2.2 Phase diagram of the ethanol/ammonium sulfate ATPS in the ε-PL feedstock

The phase diagram of the ethanol/ammonium sulfate ATPS with different concentrations of ε-PL is shown in Fig. 1. Without ε-PL (deionized water), two extreme points of phase formation were chosen; one point occurred at 1.6% (w/w) ammonium sulfate and 58.1% (w/w) ethanol, and the other occurred at 38.5% (w/w) ammonium sulfate and 3.8% (w/w) ethanol, which is consistent with the results of a previous study.¹⁹ In the ε-PL feedstock, the presence of ε-PL did not change the binodal curve in deionized water, but the concentration of ethanol at the phase-forming point at each ε-PL concentration was lower than that in deionized water at the same concentration of ammonium sulfate. A binodal curve closer to the origin in the phase diagram implies that ATPS formation could be achieved at lower concentrations of the phase-forming components.²⁰ The displacement of binodal curves from the origin of the phase diagram was in the order: 30 g L⁻¹ < 20 g L⁻¹ < 0 g L⁻¹, indicating that ε-PL benefited ethanol/ammonium sulfate ATPS formation. ε-PL was partitioned in the top phase of the ethanol/ammonium sulfate ATPS (ethanol phase) and was recovered easily by removing ethanol via evaporation (Fig. 1B). Most ε-PL-producing strains could achieve ε-PL concentrations of approximately 30 g L⁻¹ in the fermentation broth.²¹ Therefore, the ethanol/ammonium sulfate ATPS was developed directly in the ε-PL feedstock (30 g L⁻¹) for ε-PL purification, and this is beneficial for industrial applications and process economics.

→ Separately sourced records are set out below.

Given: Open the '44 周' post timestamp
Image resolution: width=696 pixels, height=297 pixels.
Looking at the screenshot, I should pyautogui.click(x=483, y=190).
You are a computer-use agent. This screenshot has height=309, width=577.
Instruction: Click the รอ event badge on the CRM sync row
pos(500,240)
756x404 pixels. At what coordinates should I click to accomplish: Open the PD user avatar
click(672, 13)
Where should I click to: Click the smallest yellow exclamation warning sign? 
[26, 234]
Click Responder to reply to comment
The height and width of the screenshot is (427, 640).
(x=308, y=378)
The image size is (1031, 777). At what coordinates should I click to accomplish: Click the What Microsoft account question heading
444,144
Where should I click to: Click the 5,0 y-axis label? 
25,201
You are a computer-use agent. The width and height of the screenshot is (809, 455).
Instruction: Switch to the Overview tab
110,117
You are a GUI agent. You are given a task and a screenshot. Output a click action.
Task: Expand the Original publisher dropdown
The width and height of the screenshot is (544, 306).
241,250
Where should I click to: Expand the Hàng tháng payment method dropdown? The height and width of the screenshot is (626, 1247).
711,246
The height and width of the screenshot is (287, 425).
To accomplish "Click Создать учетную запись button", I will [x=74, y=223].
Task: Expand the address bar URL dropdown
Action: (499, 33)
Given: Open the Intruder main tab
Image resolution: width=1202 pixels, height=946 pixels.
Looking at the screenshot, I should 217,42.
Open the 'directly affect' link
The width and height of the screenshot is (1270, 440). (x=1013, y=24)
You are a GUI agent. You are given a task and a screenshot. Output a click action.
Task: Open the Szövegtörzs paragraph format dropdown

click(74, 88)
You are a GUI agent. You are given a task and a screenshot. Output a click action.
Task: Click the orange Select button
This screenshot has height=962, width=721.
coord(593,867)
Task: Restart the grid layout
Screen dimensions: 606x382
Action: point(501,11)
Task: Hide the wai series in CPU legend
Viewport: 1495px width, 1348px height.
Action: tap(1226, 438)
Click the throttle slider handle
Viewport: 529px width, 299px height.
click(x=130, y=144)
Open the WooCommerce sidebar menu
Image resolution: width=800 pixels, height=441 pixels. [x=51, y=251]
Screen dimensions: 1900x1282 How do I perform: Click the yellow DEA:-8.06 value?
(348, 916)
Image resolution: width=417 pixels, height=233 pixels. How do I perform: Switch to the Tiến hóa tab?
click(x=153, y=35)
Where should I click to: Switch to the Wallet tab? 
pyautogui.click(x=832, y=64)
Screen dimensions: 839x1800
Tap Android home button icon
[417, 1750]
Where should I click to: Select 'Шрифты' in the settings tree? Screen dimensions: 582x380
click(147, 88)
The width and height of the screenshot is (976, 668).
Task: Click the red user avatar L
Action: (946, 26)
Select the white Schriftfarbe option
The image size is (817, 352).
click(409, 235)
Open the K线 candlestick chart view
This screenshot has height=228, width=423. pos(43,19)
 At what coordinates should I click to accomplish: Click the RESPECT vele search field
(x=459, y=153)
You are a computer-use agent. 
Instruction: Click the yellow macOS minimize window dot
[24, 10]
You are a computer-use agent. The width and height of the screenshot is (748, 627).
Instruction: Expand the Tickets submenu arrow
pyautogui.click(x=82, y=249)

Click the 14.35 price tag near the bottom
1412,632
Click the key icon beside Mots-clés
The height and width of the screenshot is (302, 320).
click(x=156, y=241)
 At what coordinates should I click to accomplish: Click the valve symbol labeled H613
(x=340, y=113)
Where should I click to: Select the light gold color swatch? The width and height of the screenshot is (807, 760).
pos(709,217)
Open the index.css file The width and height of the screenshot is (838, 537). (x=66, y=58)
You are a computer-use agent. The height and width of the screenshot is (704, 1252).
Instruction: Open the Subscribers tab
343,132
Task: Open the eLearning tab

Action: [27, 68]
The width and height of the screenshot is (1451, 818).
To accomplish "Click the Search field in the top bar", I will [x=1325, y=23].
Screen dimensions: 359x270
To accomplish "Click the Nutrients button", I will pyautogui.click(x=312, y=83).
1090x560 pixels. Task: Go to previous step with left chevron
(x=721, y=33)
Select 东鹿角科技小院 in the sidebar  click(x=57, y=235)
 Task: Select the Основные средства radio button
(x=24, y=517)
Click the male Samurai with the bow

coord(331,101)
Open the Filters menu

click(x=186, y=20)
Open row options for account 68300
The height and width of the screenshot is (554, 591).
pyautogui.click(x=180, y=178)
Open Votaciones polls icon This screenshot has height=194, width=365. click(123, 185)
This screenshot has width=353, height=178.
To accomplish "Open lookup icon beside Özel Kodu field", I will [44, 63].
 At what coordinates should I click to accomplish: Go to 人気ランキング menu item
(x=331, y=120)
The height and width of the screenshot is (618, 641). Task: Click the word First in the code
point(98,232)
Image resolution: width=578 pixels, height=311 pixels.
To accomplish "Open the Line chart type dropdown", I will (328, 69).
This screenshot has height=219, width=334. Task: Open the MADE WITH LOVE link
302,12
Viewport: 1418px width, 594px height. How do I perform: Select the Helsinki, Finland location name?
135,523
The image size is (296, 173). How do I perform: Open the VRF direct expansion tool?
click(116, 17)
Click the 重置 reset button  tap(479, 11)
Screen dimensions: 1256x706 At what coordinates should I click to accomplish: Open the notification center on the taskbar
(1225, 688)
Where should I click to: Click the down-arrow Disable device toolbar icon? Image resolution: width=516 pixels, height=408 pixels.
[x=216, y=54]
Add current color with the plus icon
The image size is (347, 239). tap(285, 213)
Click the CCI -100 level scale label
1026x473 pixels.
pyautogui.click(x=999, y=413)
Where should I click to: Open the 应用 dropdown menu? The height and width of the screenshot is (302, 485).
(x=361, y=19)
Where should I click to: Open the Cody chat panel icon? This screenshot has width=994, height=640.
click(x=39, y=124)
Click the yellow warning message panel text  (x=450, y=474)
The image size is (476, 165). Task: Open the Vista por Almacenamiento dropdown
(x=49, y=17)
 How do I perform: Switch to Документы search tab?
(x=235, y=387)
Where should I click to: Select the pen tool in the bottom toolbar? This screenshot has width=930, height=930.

Fig. 1 Phase diagram of the ethanol/ammonium sulfate ATPS in deionized water and ε-PL feedstock (A), and the state of ATPS extraction of the ε-PL feedstock ((1), ε-PL feedstock; (2) ATPS extraction) (B). The experiments were performed in triplicate.

2.3 Optimization of the ethanol/ammonium sulfate ATPS for ε-PL extraction

To develop the ethanol/ammonium sulfate ATPS in the ε-PL feedstock, the separations of ε-PL in the ethanol/ammonium sulfate ATPSs were investigated at varying ammonium sulfate and ethanol concentrations, and the pH of the ε-PL feedstock was varied. The results are shown in Fig. 2.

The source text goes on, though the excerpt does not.